* **What the task requires**: Extract from the entries below, exactly as given, only the lines from the line containing "Where should I click to: Move" to the line containing "Given: Choose the", both lines included.

* **Records provided**:
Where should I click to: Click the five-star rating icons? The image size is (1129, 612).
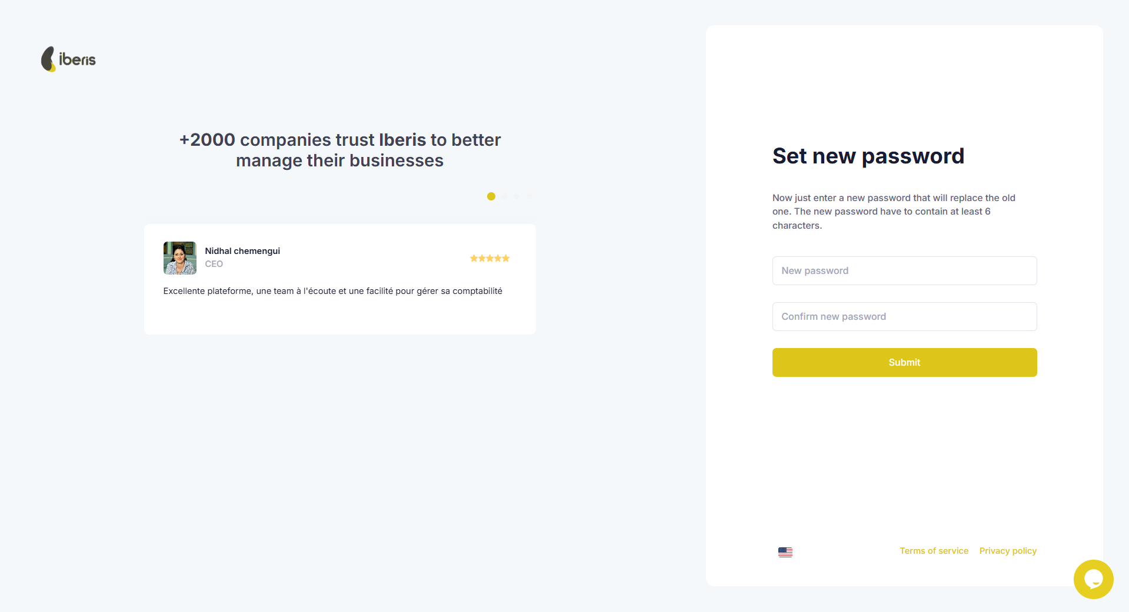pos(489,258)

* * *

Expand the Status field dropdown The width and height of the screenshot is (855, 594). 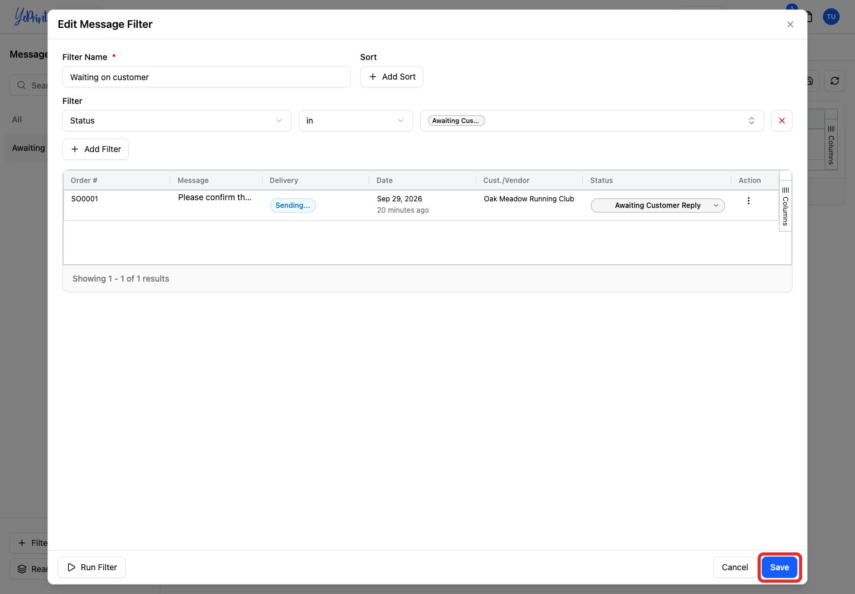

==

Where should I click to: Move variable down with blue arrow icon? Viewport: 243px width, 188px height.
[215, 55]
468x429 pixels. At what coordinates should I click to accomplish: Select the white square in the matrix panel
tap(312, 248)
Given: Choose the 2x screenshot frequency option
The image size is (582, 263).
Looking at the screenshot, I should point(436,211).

* **Answer below**:
Where should I click to: Move variable down with blue arrow icon? Viewport: 243px width, 188px height.
[215, 55]
468x429 pixels. At what coordinates should I click to accomplish: Select the white square in the matrix panel
tap(312, 248)
Given: Choose the 2x screenshot frequency option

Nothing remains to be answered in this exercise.